Exercise objective:
Each entry below is to be transcribed exactly; pictures are not copied.

-- Input data follows --

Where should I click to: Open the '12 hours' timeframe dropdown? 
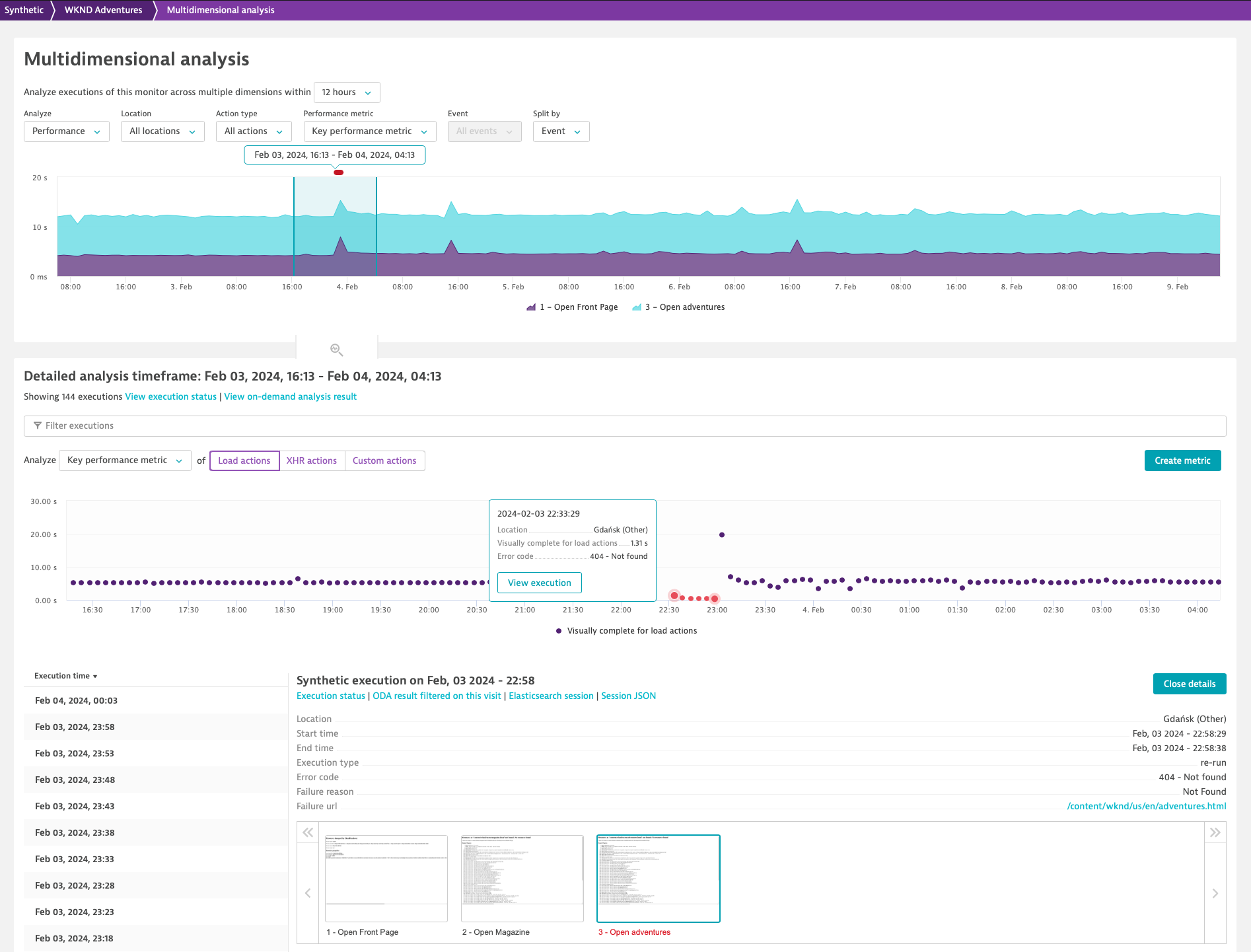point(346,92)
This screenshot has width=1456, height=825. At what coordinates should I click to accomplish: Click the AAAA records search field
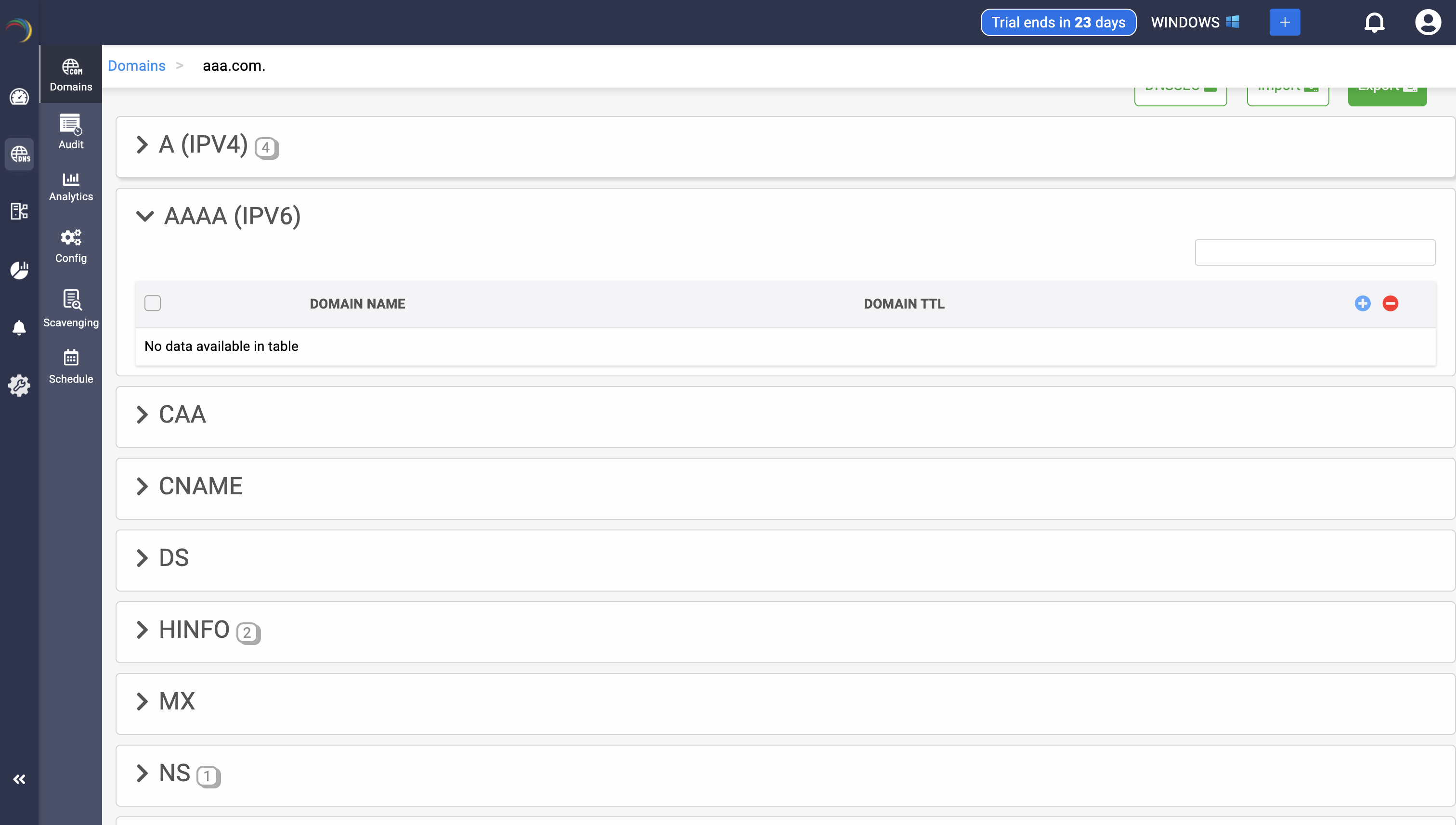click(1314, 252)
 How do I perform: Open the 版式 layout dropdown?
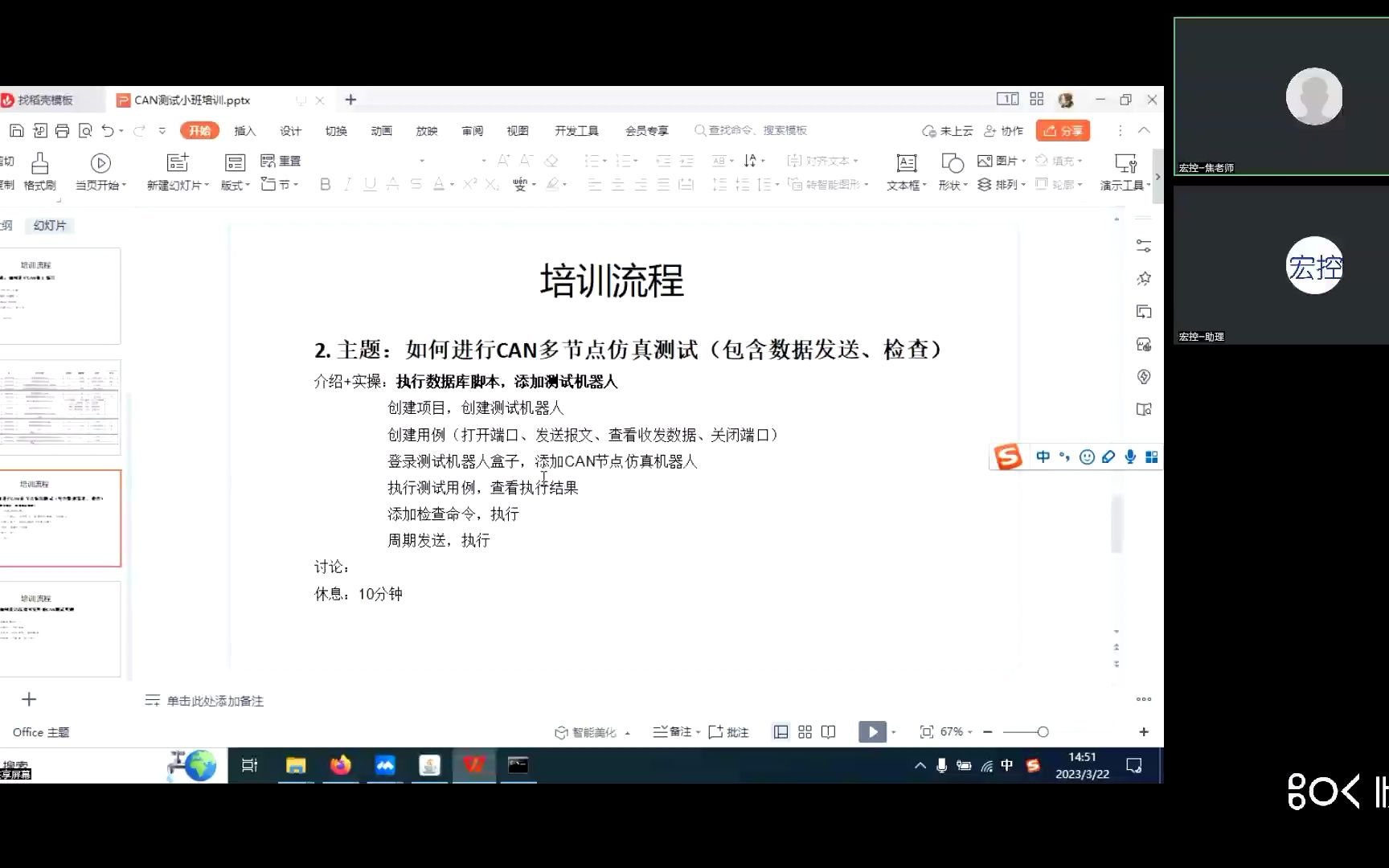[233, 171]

-- Input data concluded --

Response to this task:
Where should I click to: Open the '12 hours' timeframe dropdown? 
point(346,92)
This screenshot has width=1456, height=825. At what coordinates should I click to accomplish: Click the AAAA records search field
click(1314, 252)
 How do I perform: Open the 版式 layout dropdown?
[233, 171]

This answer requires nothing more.